__THE TASK__:
Retype the lines of the material word for word, starting with the line that contains "coordinates (278, 102)." and going on through the line that contains "x-tick-label: 1000 is".

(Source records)
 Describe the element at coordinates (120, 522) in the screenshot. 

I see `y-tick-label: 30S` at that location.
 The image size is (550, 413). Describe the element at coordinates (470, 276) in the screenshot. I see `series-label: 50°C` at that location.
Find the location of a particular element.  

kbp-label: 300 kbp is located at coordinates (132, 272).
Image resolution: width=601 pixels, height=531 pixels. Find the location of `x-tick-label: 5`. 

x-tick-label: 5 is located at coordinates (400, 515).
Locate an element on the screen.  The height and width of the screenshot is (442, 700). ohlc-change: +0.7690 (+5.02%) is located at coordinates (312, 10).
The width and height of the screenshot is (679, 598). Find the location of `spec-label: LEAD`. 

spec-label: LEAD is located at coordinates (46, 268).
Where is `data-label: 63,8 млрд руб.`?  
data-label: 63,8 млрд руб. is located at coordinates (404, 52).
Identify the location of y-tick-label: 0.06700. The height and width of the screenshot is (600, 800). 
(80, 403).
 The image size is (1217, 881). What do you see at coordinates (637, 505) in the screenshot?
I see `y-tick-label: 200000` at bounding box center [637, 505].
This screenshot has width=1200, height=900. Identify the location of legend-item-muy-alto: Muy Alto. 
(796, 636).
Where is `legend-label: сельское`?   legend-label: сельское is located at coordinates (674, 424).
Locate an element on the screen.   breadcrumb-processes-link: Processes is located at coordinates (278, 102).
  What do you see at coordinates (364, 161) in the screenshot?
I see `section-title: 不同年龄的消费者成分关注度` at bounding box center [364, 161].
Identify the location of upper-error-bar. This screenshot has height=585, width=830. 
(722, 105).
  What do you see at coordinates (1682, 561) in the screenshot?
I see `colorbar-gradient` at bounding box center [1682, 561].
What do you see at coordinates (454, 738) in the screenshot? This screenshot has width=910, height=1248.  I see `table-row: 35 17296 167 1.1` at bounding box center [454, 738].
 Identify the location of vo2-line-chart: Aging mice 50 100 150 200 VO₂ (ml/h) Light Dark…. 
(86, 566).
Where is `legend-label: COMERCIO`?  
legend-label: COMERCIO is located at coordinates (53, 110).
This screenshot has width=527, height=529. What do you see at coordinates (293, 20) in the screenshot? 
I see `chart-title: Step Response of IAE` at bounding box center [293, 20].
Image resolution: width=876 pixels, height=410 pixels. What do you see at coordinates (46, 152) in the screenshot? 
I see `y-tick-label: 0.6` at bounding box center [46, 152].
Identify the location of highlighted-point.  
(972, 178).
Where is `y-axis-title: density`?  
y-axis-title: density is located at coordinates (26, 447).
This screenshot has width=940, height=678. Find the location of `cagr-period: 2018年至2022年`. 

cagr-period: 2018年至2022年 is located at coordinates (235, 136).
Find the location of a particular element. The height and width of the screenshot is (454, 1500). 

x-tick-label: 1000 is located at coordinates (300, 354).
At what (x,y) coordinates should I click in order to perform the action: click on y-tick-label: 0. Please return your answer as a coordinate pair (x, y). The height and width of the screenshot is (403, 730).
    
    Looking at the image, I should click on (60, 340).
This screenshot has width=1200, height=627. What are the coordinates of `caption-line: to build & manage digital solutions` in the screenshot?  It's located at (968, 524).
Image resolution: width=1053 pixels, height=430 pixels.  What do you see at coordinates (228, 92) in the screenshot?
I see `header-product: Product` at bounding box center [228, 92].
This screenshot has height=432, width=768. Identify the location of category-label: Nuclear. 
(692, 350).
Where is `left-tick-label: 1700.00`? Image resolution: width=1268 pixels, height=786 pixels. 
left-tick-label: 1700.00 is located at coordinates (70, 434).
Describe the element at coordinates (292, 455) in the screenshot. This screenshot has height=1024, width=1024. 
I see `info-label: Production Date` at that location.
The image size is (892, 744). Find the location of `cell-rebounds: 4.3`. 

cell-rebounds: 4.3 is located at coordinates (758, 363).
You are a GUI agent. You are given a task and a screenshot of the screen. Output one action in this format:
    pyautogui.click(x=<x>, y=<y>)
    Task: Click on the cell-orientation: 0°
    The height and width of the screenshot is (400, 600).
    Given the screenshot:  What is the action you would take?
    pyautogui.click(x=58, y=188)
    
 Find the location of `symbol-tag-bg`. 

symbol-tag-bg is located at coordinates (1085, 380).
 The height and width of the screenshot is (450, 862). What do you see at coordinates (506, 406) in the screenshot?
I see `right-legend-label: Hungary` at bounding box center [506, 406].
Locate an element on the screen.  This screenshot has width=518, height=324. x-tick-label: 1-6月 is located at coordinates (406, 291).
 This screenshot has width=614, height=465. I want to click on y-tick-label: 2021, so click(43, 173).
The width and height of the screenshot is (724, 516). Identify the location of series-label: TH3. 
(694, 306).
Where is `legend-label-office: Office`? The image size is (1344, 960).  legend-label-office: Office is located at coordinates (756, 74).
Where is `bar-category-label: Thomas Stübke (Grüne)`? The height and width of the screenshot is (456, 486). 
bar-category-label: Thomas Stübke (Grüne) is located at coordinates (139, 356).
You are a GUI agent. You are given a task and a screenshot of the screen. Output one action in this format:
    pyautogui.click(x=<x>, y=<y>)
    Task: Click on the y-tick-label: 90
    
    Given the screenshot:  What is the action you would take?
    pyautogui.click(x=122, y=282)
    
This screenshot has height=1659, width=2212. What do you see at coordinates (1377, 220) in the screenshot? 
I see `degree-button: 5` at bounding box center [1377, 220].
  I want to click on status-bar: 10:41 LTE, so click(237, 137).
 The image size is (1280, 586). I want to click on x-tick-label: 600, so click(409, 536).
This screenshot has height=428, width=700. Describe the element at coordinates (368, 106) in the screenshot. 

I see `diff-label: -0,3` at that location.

__OUTPUT FOR THIS TASK__:
Locate an element on the screen.   breadcrumb-processes-link: Processes is located at coordinates (278, 102).
  What do you see at coordinates (364, 161) in the screenshot?
I see `section-title: 不同年龄的消费者成分关注度` at bounding box center [364, 161].
Identify the location of upper-error-bar. This screenshot has height=585, width=830. 
(722, 105).
  What do you see at coordinates (1682, 561) in the screenshot?
I see `colorbar-gradient` at bounding box center [1682, 561].
What do you see at coordinates (454, 738) in the screenshot? This screenshot has width=910, height=1248.  I see `table-row: 35 17296 167 1.1` at bounding box center [454, 738].
 Identify the location of vo2-line-chart: Aging mice 50 100 150 200 VO₂ (ml/h) Light Dark…. 
(86, 566).
Where is `legend-label: COMERCIO`?  
legend-label: COMERCIO is located at coordinates (53, 110).
This screenshot has width=527, height=529. What do you see at coordinates (293, 20) in the screenshot? 
I see `chart-title: Step Response of IAE` at bounding box center [293, 20].
Image resolution: width=876 pixels, height=410 pixels. What do you see at coordinates (46, 152) in the screenshot? 
I see `y-tick-label: 0.6` at bounding box center [46, 152].
Identify the location of highlighted-point.  
(972, 178).
Where is `y-axis-title: density`?  
y-axis-title: density is located at coordinates (26, 447).
This screenshot has width=940, height=678. Find the location of `cagr-period: 2018年至2022年`. 

cagr-period: 2018年至2022年 is located at coordinates (235, 136).
Find the location of a particular element. The height and width of the screenshot is (454, 1500). 

x-tick-label: 1000 is located at coordinates (300, 354).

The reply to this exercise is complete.